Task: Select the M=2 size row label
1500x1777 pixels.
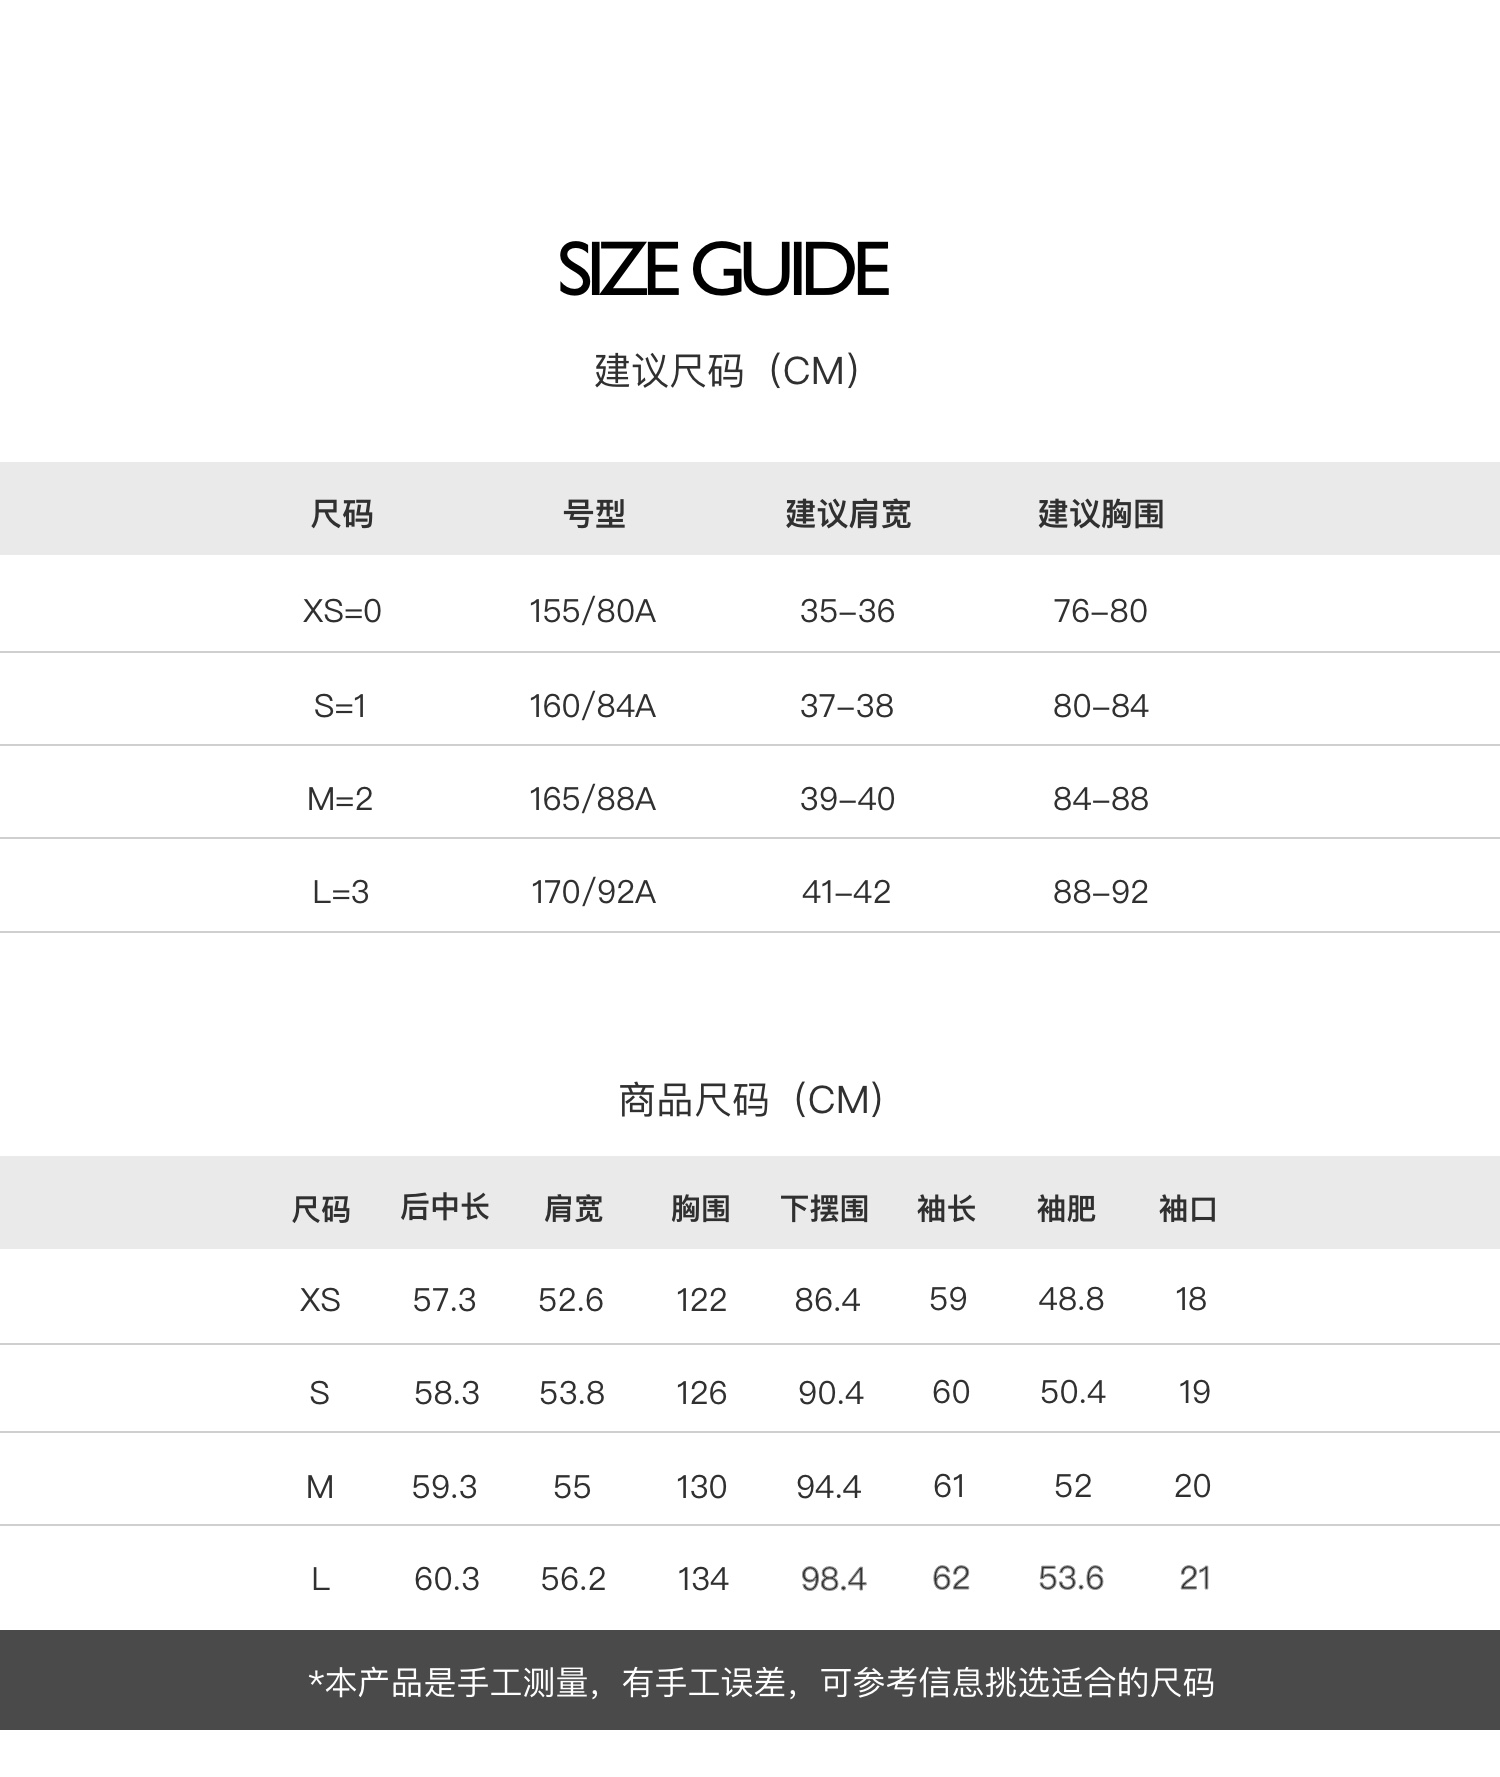Action: [x=340, y=799]
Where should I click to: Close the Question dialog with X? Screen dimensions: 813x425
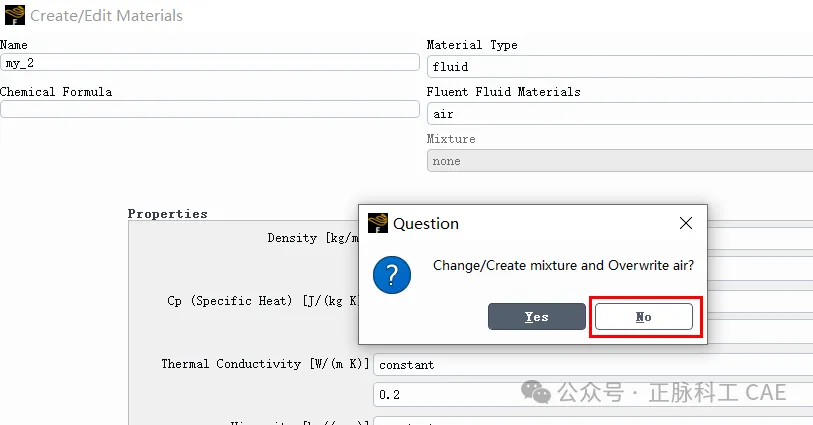click(x=686, y=223)
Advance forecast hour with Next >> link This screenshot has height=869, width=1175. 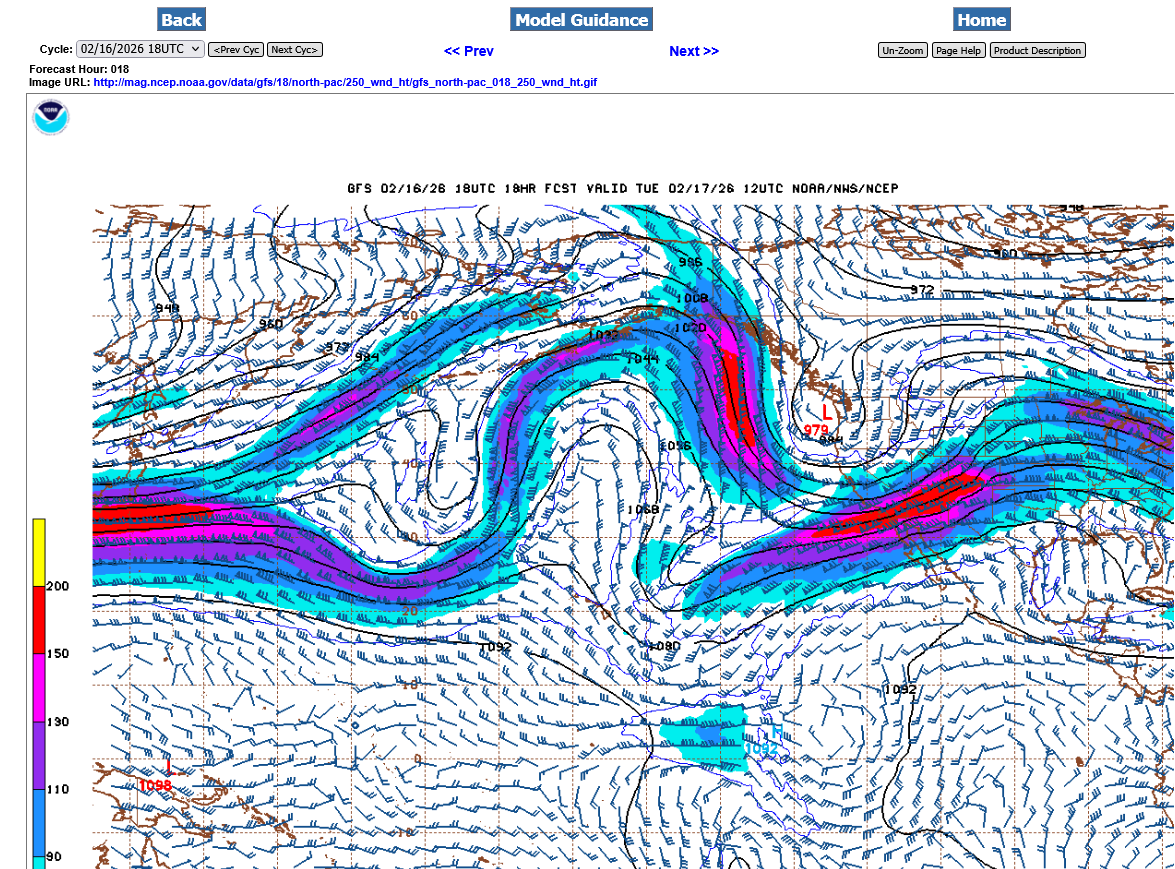[x=693, y=51]
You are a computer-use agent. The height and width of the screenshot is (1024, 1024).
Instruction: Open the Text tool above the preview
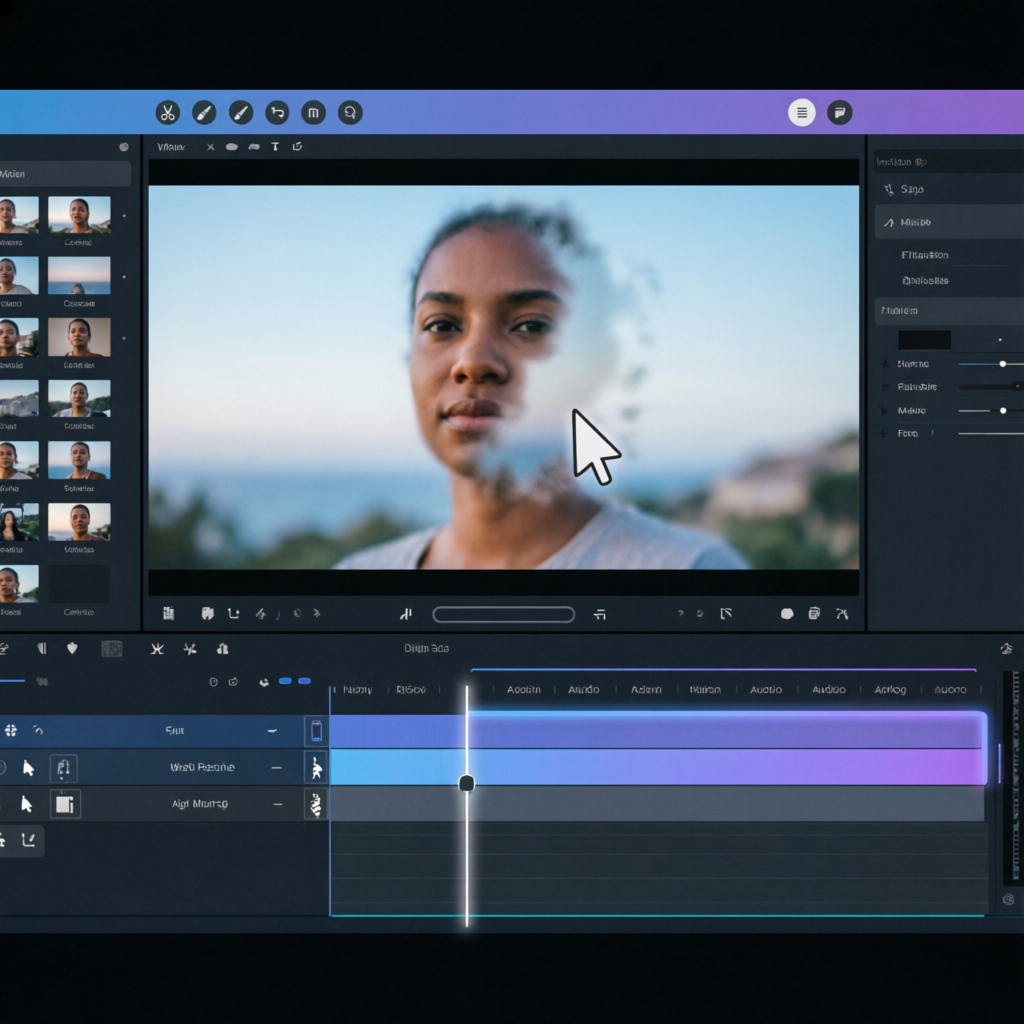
----
_Directions_. Return exactly the lines from the one containing "You are a computer-use" through the end of the records, leaving out every picture.

_Task answer_.
You are a computer-use agent. The height and width of the screenshot is (1024, 1024).
Instruction: Open the Text tool above the preview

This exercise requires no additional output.